24.06.2009 | 13h21 | par Elisa Morère
Enfin une rétrospective sur Madeleine Vionnet ! Une des couturières françaises les plus singulières du début du XXe siècle. Le 24 juin, 130 modèles sortis des archives du musée des Arts décoratifs nous sont dévoilés. Mais on y apprend surtout énormément sur la femme. Un esprit quasi visionnaire animait cette pionnière. Elle a tout simplement fait de sa maison une entreprise des plus modernes. La jeune fille modeste née dans le Loiret a bouleversé bien des codes à une époque où les femmes étaient enfermées dans leur corset, confinées aux tâches ménagères ou mondaines, où le conformisme régnait. Mademoiselle Vionnet veut être couturière. La femme du garde champêtre de son village va l’initier. Mais, déjà moderne, elle décide d’apprendre l’anglais et là voilà Londonienne – et lingère pour vivre. En 1896, elle est engagée chez Kate Reily – une bonne faiseuse anglaise –, où elle apprend vraiment son futur métier. Cinq ans plus tard, on la retrouve chez les sœurs Callot à Paris. Un nom qui ne dit plus rien à grand monde mais qui était fameux en son temps. Puis Jacques Doucet la repère et lui offre de rajeunir sa maison. Elle dépoussière si bien en lançant des robes souples, qui – horreur ! – flottent loin du corset, et en faisant défiler les modèles pieds nus qu’elle est priée d’aller exercer ses talents ailleurs !

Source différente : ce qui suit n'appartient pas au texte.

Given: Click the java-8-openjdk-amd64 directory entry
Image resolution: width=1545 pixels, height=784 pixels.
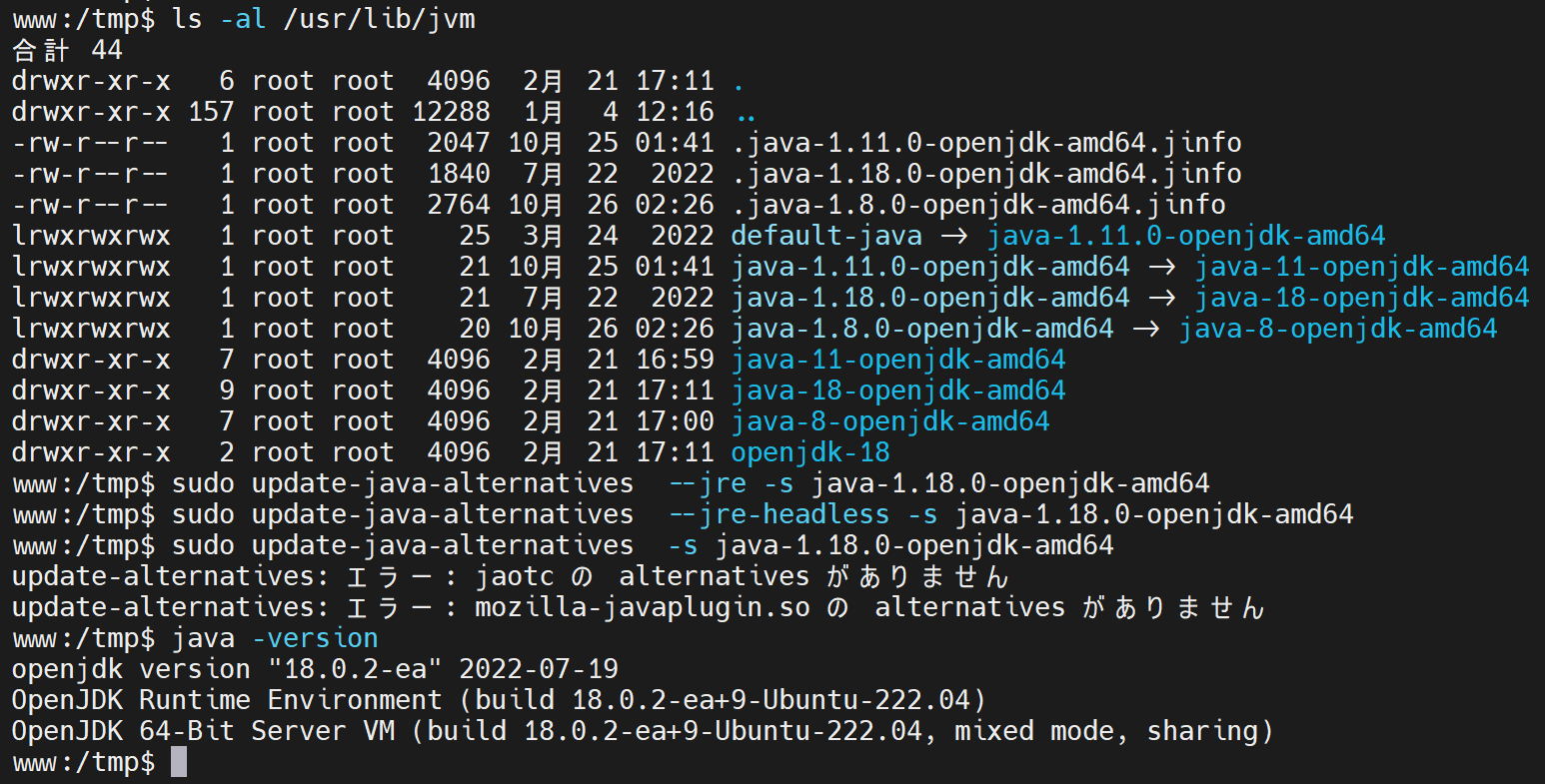Looking at the screenshot, I should [890, 422].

La guerre vient interrompre son essor. Elle ne démarre vraiment qu’en 1918 et, une fois bien établie, s’installera 50, avenue Montaigne à Paris. Elle confie l’aménagement des salons à un grand décorateur dans le goût des années trente. La « petite couturière » devient la plus courue, y compris d’une clientèle internationale. Parallèlement à ses exploits d’aiguille, Madeleine Vionnet se soucie de progrès social. Elle chouchoute son personnel : cantine, soins médicaux et dentaires gratuits et même une crèche. Son attention va jusqu’à accorder congés payés et maternité bien plus avantageux que ceux prévus par les lois de l’époque. Madeleine Vionnet fait rouler le dé encore plus loin. Aujourd’hui, le monde du luxe devrait lui ériger une statue car elle s’opposera la première à la contrefaçon et à la copie ! Elle sera d’ailleurs la première à apposer son étiquette avec sa griffe sur ses vêtements.

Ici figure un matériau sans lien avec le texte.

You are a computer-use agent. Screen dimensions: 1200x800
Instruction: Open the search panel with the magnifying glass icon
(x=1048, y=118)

Madeleine Vionnet maîtrise les caprices des tissus à la perfection et, en technicienne géniale, sait placer son coup de ciseau. Elle est la reine du biais.

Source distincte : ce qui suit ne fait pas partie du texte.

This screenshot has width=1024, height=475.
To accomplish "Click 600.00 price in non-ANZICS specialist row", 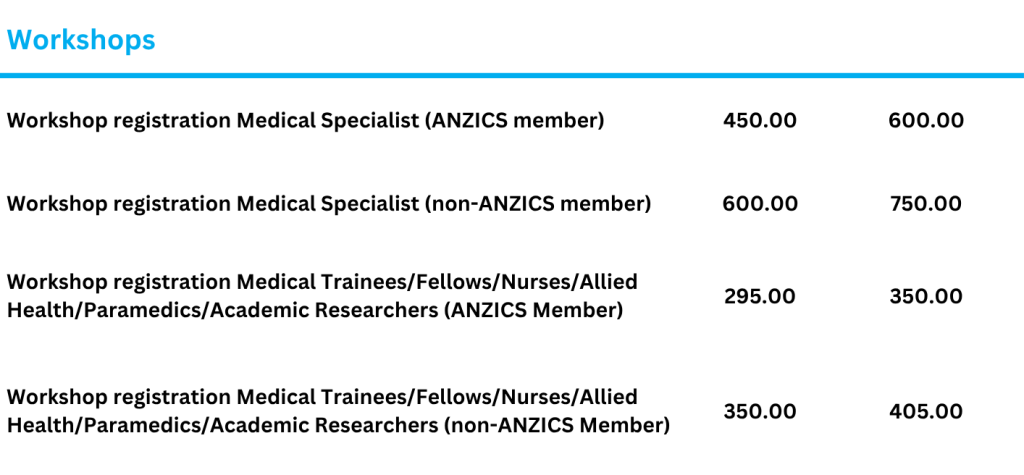I will point(760,204).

En femme intelligente, elle pense avant tout le monde à la conservation de son patrimoine. Elle léguera donc à la postérité 122 robes, 750 toiles patrons, 75 albums photographiques mais aussi livres de comptes et ouvrages de sa bibliothèque personnelle. Un cadeau du ciel conservé aujourd’hui par les Arts décoratifs. La rétrospective montre donc ce travail. Ce qui frappe, c’est bien le coup de crayon maîtrisé et la pureté des lignes. Madeleine Vionnet maîtrise les caprices des tissus à la perfection et, en technicienne géniale, sait placer son coup de ciseau. Elle est la reine du biais. Madeleine Vionnet tente en fait de simplifier les frous-frous exaspérants qui flanquaient les femmes comme une armure, guerroie contre les contraintes ! Elle chipe à la Grèce antique le drapé libre, réduisant coutures et attaches. Elle propose des robes qui flottent, des tissus en vol libre, qui par magie moulent aussi les courbes féminines. Puis, elle se fait littéralement architecte en travaillant carré et rectangle et plus tard le cercle (les années trente sont à la géométrie) sur son mannequin perso, une simple petite poupée de bois. Elle rehausse l’austérité de son style par des décors floraux (elle adore les roses), les broderies, les strass, les tressages. On verra, par exemple, une magnifique robe du soir en organza blanc simplement rebrodée d’une frise d’immenses fleurs noires. Elle parsème ces fioritures d’une main légère jusque sur la fourrure. L’exposition montre également son goût pour des couleurs franches et sobres, n’oubliant jamais un choix de tenues noires ou blanches dans chacune de ses collections. L’ensemble a été restauré par les ateliers des Arts décoratifs depuis 2007. Un travail de titan, de fourmi aussi, qui s’achève en apothéose par la résurrection du legs de Madeleine Vionnet.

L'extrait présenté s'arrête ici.